* **Exercise details**:
An exact copy of all the entries is what is needed here.

_ _ _

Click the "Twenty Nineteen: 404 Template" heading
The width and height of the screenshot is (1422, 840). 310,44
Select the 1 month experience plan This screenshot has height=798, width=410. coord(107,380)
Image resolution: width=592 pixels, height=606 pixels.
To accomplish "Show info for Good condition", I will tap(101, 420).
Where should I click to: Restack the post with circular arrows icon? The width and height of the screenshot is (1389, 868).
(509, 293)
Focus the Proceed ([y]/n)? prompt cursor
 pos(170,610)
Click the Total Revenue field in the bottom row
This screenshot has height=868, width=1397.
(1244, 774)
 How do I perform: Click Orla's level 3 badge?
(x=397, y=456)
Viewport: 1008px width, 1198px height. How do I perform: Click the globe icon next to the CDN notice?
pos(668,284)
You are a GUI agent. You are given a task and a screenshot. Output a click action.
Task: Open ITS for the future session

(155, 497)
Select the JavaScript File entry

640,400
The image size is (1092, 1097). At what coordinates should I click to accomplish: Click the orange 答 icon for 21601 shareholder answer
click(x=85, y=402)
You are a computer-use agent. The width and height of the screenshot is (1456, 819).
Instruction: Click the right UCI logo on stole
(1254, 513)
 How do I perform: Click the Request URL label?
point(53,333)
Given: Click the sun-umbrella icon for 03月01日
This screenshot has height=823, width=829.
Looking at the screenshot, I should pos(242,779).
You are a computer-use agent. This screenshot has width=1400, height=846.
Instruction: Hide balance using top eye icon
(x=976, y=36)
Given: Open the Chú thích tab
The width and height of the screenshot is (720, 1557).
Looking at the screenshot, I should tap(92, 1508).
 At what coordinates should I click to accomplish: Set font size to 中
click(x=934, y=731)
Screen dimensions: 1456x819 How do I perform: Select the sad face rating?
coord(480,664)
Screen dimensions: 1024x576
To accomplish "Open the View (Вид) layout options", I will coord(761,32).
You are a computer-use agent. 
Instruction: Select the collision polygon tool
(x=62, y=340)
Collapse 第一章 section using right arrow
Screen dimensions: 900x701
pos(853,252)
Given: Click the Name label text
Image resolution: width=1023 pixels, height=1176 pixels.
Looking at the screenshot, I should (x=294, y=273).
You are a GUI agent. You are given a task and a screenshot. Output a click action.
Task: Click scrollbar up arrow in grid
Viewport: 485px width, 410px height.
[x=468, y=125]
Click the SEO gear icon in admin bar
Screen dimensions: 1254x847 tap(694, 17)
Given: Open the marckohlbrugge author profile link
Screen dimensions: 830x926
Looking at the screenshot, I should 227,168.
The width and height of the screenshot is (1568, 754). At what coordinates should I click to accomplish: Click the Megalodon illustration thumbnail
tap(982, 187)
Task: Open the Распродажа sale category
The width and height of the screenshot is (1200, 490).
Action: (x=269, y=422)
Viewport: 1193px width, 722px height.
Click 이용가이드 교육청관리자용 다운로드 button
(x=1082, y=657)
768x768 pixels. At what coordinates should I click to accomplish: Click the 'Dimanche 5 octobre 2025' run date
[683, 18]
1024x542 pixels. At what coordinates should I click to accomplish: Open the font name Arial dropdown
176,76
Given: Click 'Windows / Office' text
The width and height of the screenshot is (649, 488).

_ _ _

* **Exercise result**:
Click the "Twenty Nineteen: 404 Template" heading
The width and height of the screenshot is (1422, 840). 310,44
Select the 1 month experience plan This screenshot has height=798, width=410. coord(107,380)
Image resolution: width=592 pixels, height=606 pixels.
To accomplish "Show info for Good condition", I will tap(101, 420).
Where should I click to: Restack the post with circular arrows icon? The width and height of the screenshot is (1389, 868).
(509, 293)
Focus the Proceed ([y]/n)? prompt cursor
 pos(170,610)
Click the Total Revenue field in the bottom row
This screenshot has height=868, width=1397.
(1244, 774)
 How do I perform: Click Orla's level 3 badge?
(x=397, y=456)
Viewport: 1008px width, 1198px height. How do I perform: Click the globe icon next to the CDN notice?
pos(668,284)
You are a GUI agent. You are given a task and a screenshot. Output a click action.
Task: Open ITS for the future session

(155, 497)
Select the JavaScript File entry

640,400
The image size is (1092, 1097). At what coordinates should I click to accomplish: Click the orange 答 icon for 21601 shareholder answer
click(x=85, y=402)
You are a computer-use agent. The width and height of the screenshot is (1456, 819).
Instruction: Click the right UCI logo on stole
(1254, 513)
 How do I perform: Click the Request URL label?
point(53,333)
Given: Click the sun-umbrella icon for 03月01日
This screenshot has height=823, width=829.
Looking at the screenshot, I should pos(242,779).
You are a computer-use agent. This screenshot has width=1400, height=846.
Instruction: Hide balance using top eye icon
(x=976, y=36)
Given: Open the Chú thích tab
The width and height of the screenshot is (720, 1557).
Looking at the screenshot, I should tap(92, 1508).
 At what coordinates should I click to accomplish: Set font size to 中
click(x=934, y=731)
Screen dimensions: 1456x819 How do I perform: Select the sad face rating?
coord(480,664)
Screen dimensions: 1024x576
To accomplish "Open the View (Вид) layout options", I will coord(761,32).
You are a computer-use agent. 
Instruction: Select the collision polygon tool
(x=62, y=340)
Collapse 第一章 section using right arrow
Screen dimensions: 900x701
pos(853,252)
Given: Click the Name label text
Image resolution: width=1023 pixels, height=1176 pixels.
Looking at the screenshot, I should (x=294, y=273).
You are a GUI agent. You are given a task and a screenshot. Output a click action.
Task: Click scrollbar up arrow in grid
Viewport: 485px width, 410px height.
[x=468, y=125]
Click the SEO gear icon in admin bar
Screen dimensions: 1254x847 tap(694, 17)
Given: Open the marckohlbrugge author profile link
Screen dimensions: 830x926
Looking at the screenshot, I should 227,168.
The width and height of the screenshot is (1568, 754). At what coordinates should I click to accomplish: Click the Megalodon illustration thumbnail
tap(982, 187)
Task: Open the Распродажа sale category
The width and height of the screenshot is (1200, 490).
Action: (x=269, y=422)
Viewport: 1193px width, 722px height.
Click 이용가이드 교육청관리자용 다운로드 button
(x=1082, y=657)
768x768 pixels. At what coordinates should I click to accomplish: Click the 'Dimanche 5 octobre 2025' run date
[683, 18]
1024x542 pixels. At what coordinates should I click to accomplish: Open the font name Arial dropdown
176,76
Given: Click 'Windows / Office' text
The width and height of the screenshot is (649, 488).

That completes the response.